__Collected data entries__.
● ● ● ●

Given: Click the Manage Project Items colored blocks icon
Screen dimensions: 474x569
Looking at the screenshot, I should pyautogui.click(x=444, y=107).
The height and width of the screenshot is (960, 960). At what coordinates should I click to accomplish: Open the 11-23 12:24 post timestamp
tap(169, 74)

● ● ● ●

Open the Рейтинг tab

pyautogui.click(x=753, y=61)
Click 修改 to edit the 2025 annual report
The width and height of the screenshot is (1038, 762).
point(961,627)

● ● ● ●

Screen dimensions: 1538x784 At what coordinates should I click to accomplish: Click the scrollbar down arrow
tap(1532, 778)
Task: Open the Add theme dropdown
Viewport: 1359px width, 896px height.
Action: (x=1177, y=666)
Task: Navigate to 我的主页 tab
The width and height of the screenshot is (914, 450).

● ● ● ●

__What is required__.
Search the entries above for lines holding the string "Task", then report only how many there are.

__Your solution__.
2